In the fall of 1916 McConnell suffered severe injuries in a crash, but he returned to duty in early 1917. In March of that year he was shot down and killed near a village seventy-five miles northeast of Paris — a village in ruins at the time — called Flavy-le-Martel. A few days past his thirtieth birthday, he was the last American flying under French colors to die before America’s entry into the war the next month.

Remarkably, the folk of Flavy-le-Martel to this day have not forgotten McConnell, even though no one there had ever known him personally. One family in Flavy has, to the third generation, placed a red rose on the site of his crash every March on the anniversary of his death. The residents, even youngsters, still call that area “l’endroit de l’aviateur.”
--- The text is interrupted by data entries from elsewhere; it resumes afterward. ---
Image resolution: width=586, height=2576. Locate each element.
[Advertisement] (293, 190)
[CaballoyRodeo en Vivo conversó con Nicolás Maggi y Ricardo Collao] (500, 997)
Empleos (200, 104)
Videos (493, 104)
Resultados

Author and Mayor dedicate monumentOn June 24 of this year, the mayor and town council of Flavy-le-Martel, along with the Franco-American Museum at Blerancourt, north of Paris, dedicated a large stone monument with engraved plaque at the McConnell crash site. Some fifty people attended the day-long ceremonies and enjoyed the town’s hospitality, including a representative of the American Embassy in Paris, relatives and American friends of the McConnell family, villagers, and French officials. A local band marched and played; the French and American flags flew everywhere; sunlight brightened a cool day; there were speeches, above all an impressive oration by the mayor on Franco-American amity through the years. This was followed up by a three-and-one-half-hour lunch at the town hall with numerous toasts in excellent wine exchanged among those attending.

Invited as the author of an article on those volunteer flyers and as a researcher who had visited the village five years ago, I too was present for the occasion. I found it one of the most impressive and memorable commemorations I have witnessed. The young American who was memorialized personified in my mind all that was fine about Franco-American relations through the years.

Lord Palmerston long ago held that there are no eternal alliances, only eternal national interests. By this he undoubtedly meant shared interests such as trade, access to resources, and territorial integrity. I take the liberty of adding shared values and ideals as bases for an association of interests by the citizens of two countries. Only with France has the United States had a community of ideals and visions going back so long; with a few brief periods as exceptions, this commonality of interests has endured since the eighteenth century. It has been a long “alliance.”

It seems to me that a better demonstration could not be found of the reciprocation of idealism and a sense of shared national values than the honor paid to James McConnell recently by this French village. And, of course, the honor he paid to France by giving his life in its defense.  

~ The Editor

 

* Quoted in Frank E. Vandiver, Black Jack: The Life and Times of John J. Pershing (1977), vol. II, 724.